The private M.D. answered the phone so quickly his voice was like a cold washcloth on my face. I told him who I was and why I was calling.

"Fine, fine. Tell the family, and get an autopsy for sure. I want to see what happened to that connection I made between the stomach pouch and the small intestine. It was an anastomosis made with only a single layer of sutures. I really think the single-layer technique is the best; if s so much faster. Anyway, the old man has been a curious case, especially since he lived so much longer than we expected. So get an autopsy, okay, Peters?"

"Okay, I'll try."

Plunging back into the silence of my mind after this jovial one-sided conversation, I tried to organize my thoughts. The private doctor wanted an autopsy. Fine. Great. Where was the family's number? A female arm came over my shoulder, pointing to a line on the chart: "Next of kin — son." Really a lousy situation. Unknown stupid intern calling in the night. I tried to think of some neutral word, one to convey the fact without the meaning. "Dead," "demise"… no, "passed away." The ring of the phone was interrupted by a cheerful hello.

"My name is Dr. Peters, and… I'm sorry to inform you that your father has passed away."

At the other end there was a long silence; perhaps he hadn't understood me. Then the voice returned.

"It was expected."

"There's something else." The word "autopsy" was on the tip of my tongue.

"Yes?"

"Well… never mind. We'll discuss that later, but I must ask you to come to the hospital tonight." The nurse had been telling me that in frantic pantomime.

"All right, we'll be there. Thank you."

"I'm terribly sorry, and thank you."

An older nurse materialized from the darkness of the corridor and pushed a number of official papers under my nose, indicating where I was to sign my name and write the time of death. I wondered when he had died; I really didn't know.

"What time did he die?" I asked, looking at the new arrival, who was standing on my right.

"He died when you pronounced him dead, Doctor." This nurse, a night supervisor, was known for pithy rhetoric and a jaundiced view of interns. But not even her acid tone and her obvious scorn for my naivete could erase the scene of the dead man rising from the slab.

"Call me when the family arrives," I said.

"Yes, Doctor, and thank you."

"Well, thank you," I returned. Everybody thanking everybody.

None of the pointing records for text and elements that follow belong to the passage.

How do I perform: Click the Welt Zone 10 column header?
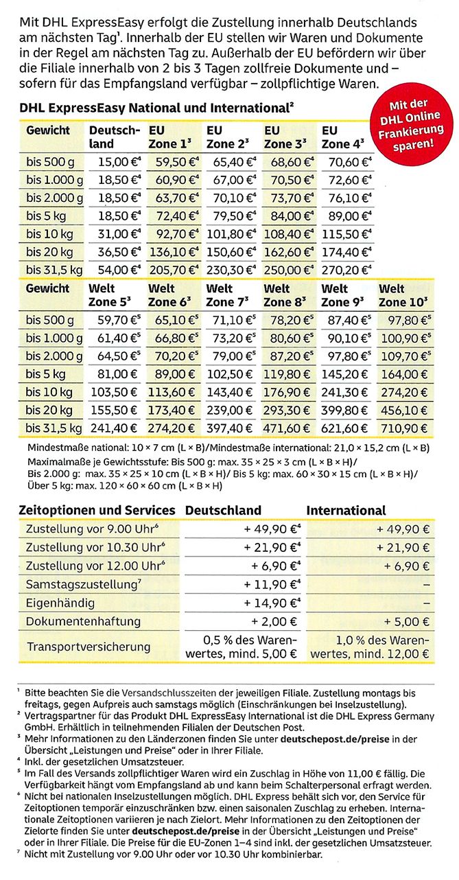404,295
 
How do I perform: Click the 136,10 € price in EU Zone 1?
172,251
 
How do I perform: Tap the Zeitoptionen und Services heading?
96,511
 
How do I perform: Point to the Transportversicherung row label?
88,647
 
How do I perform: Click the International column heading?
346,511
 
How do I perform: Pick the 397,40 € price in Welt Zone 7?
231,428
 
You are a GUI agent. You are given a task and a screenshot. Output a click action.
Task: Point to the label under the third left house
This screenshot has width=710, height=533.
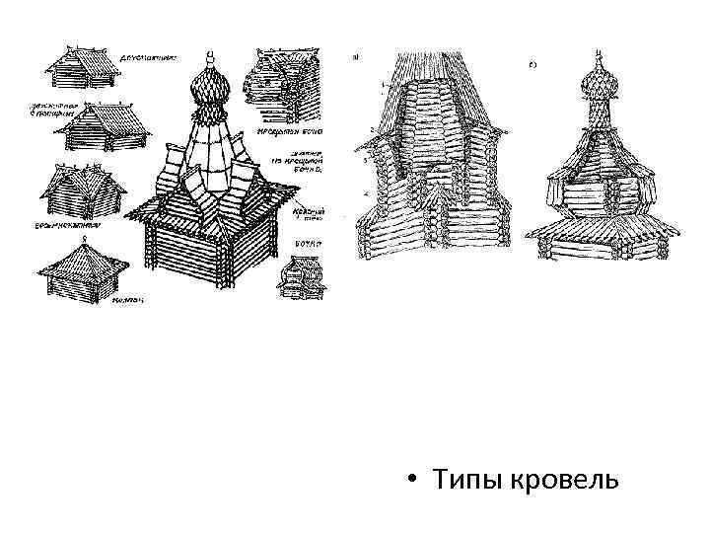(74, 226)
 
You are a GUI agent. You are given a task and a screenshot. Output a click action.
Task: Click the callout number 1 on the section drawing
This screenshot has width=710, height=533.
(371, 86)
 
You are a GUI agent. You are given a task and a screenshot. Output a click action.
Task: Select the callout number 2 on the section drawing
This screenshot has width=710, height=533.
(369, 129)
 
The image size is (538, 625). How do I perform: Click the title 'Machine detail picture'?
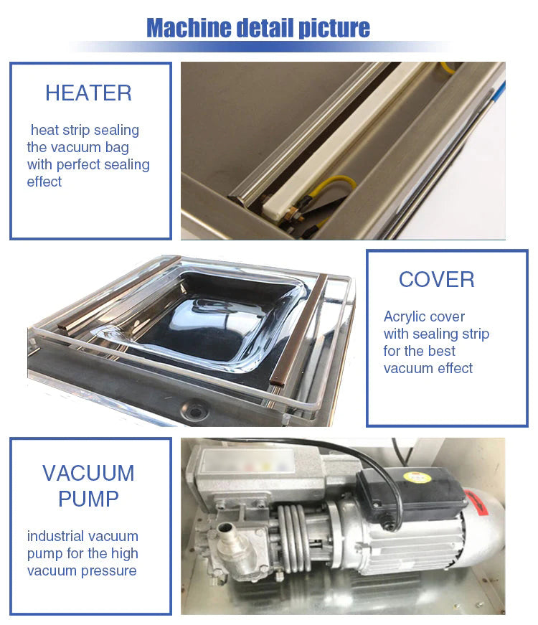(258, 28)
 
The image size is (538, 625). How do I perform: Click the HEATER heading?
(88, 93)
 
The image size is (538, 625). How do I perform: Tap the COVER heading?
(437, 279)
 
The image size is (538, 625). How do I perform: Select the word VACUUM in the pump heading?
(88, 473)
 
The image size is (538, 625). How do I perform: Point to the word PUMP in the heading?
(88, 499)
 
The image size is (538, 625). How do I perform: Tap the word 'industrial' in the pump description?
(52, 536)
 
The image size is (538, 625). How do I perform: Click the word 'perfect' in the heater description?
(78, 164)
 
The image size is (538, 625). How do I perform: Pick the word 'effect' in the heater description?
(44, 182)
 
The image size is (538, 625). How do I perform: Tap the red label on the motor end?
(478, 502)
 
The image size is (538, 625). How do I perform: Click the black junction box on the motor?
(412, 494)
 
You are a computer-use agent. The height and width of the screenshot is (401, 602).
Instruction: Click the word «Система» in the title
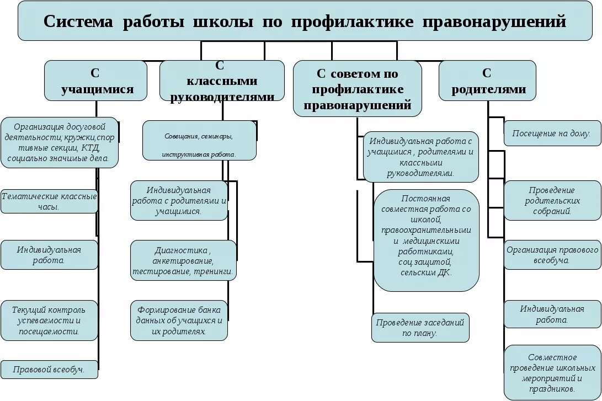point(78,22)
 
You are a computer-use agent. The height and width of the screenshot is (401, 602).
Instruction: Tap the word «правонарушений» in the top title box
point(494,22)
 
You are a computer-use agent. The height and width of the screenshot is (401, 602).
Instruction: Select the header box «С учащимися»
point(96,81)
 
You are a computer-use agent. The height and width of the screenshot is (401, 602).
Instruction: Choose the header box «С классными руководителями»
point(222,81)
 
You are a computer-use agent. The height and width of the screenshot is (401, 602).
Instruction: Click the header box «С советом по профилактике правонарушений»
point(357,89)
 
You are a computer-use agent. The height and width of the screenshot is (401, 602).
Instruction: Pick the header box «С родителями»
point(488,81)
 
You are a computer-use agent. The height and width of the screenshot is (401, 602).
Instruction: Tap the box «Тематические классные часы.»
point(49,201)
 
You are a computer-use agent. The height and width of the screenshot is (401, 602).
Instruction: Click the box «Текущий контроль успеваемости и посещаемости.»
point(49,320)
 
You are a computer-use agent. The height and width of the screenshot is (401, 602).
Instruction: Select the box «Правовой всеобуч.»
point(49,370)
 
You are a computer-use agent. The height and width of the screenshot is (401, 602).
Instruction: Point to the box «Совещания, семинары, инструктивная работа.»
point(199,141)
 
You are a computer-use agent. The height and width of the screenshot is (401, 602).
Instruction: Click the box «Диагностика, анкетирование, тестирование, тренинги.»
point(184,260)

In my tiredness small things loomed huge and absurd. The urge to go in and feel again for a pulse was still with me, but with an effort I went rapidly by the dead man's room; the nurses might be watching. Why did I keep worrying about him waking up? What about the man as a person, didn't that matter? Yes, of course, but I didn't know him. I stopped on the landing of the stairway. True, I didn't know him, but he was a person. An old man, seventy-one, sure — but still a man, a father, a person.

I continued down the stairs. I couldn't fool myself. If he woke up now I'd be the joke of the hospital. Confidence in being a doctor was coming slowly enough; that would kill it.

Back in the elevator, I tried to remember when I had changed, but I could only recall scenes, possible small turning points, such as my first visit to the ward during medical school, and the eleven-year-old girl who lay on the bed looking hopefully up at us. She had cystic fibrosis, which is usually terminal. Listening to the house staff discuss the cases, I had melted, unable to look the youngster in the face. "Perhaps there's a chance we can keep her alive until her late teens," the attending physician had said as we walked away. At that instant I almost became a plumber.